Closed piarosebelledelapaz closed 4 weeks ago
The config file I used is
Global: use_gpu: False epoch_num: 2 log_smooth_window: 20 print_batch_step: 20 save_model_dir: ./output/rec_resnet50 save_epoch_step: 1
eval_batch_step: [0, 5000] cal_metric_during_train: True pretrained_model: ./pretrained_models/rec_r50_vd_srn_train checkpoints: save_inference_dir: use_visualdl: False infer_img: doc/imgs_words/ch/word_1.jpg
character_dict_path: ./ppocr/utils/dict/latin_dict.txt max_text_length: 25 num_heads: 8 infer_mode: False use_space_char: True save_res_path: ./output/rec/predicts_srn.txt
Optimizer: name: Adam beta1: 0.9 beta2: 0.999 clip_norm: 10.0 lr: learning_rate: 0.0001
Architecture: model_type: rec algorithm: SRN in_channels: 1 Transform: Backbone: name: ResNetFPN Head: name: SRNHead max_text_length: 25 num_heads: 8 num_encoder_TUs: 2 num_decoder_TUs: 4 hidden_dims: 512
Loss: name: SRNLoss
PostProcess: name: SRNLabelDecode
Metric: name: RecMetric main_indicator: acc
Train: dataset: name: SimpleDataSet data_dir: ./dataset/recognition/v2_img_train_rec/ label_file_list: ["./dataset/recognition/v2_rec_gt_train.txt"] transforms:
Eval: dataset: name: SimpleDataSet data_dir: ./dataset/recognition/v2_img_eval_rec/ label_file_list: ["./dataset/recognition/v2_rec_gt_eval.txt"] transforms:
Have you replaced the ./ppocr/utils/dict/latin_dict.txt dictionary file with a dictionary file for your own task?

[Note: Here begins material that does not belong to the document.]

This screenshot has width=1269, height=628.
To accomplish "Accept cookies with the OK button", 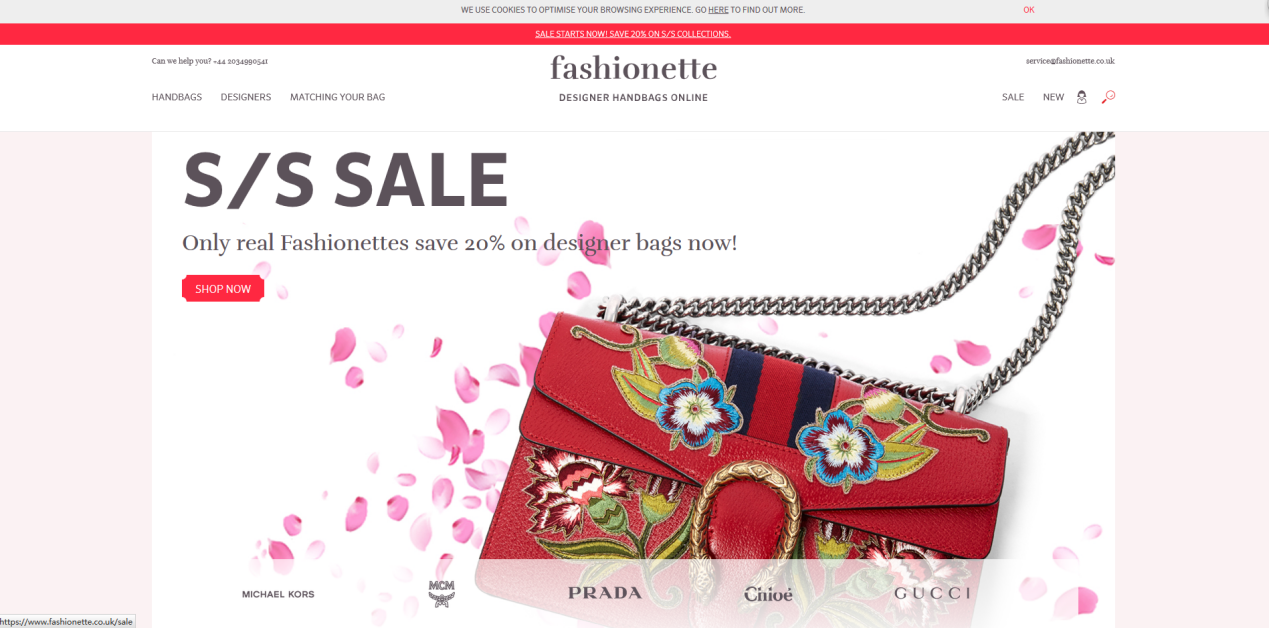I will tap(1028, 10).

i am specifically using ./ppocr/utils/dict/latin_dict.txt for my task
If the length of your dictionary does not match the length of the pre-trained dictionary, it will result in dimension mismatch when loading the weights.
so does this mean if i plan to use the latin dictionary, i have to train the model from scratch??

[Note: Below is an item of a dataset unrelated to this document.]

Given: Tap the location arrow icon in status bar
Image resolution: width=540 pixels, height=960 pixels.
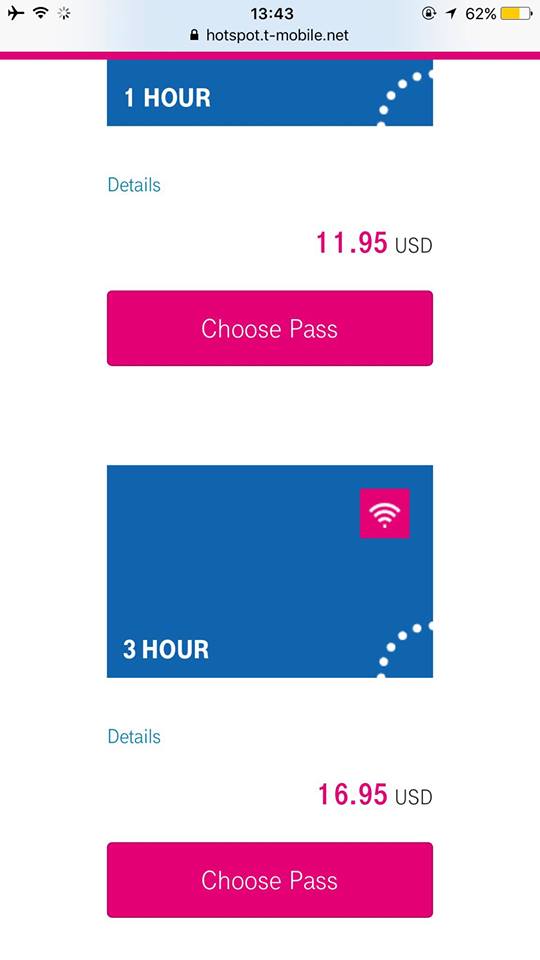Looking at the screenshot, I should [452, 13].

You can load a pretrained model and train it from scratch.
i tried loading the pretrained model initially using the command:
python tools/train.py -c configs/rec/rec_r50_fpn_srn.yml -o Global.pretrained_model=./pretrained_models/rec_r50_vd_srn_train/best_accuracy
and i get this error:
[2024/05/04 03:21:52] ppocr WARNING: The shape of model params head.gsrm.wrap_encoder0.prepare_decoder.emb0.weight [189, 512] not matched with loaded params head.gsrm.wrap_encoder0.prepare_decoder.emb0.weight [39, 512] ! [2024/05/04 03:21:52] ppocr WARNING: The shape of model params head.gsrm.wrap_encoder1.prepare_decoder.emb0.weight [189, 512] not matched with loaded params head.gsrm.wrap_encoder1.prepare_decoder.emb0.weight [39, 512] ! [2024/05/04 03:21:52] ppocr WARNING: The shape of model params head.vsfd.fc1.weight [512, 188] not matched with loaded params head.vsfd.fc1.weight [512, 38] !
is there a way to train the model from scratch or am i using the wrong command?
i just noticed that this model does not have dictionary path set initially in the config. (https://github.com/PaddlePaddle/PaddleOCR/blob/main/configs/rec/rec_r50_fpn_srn.yml) which pre-trained dictionary was this model trained on?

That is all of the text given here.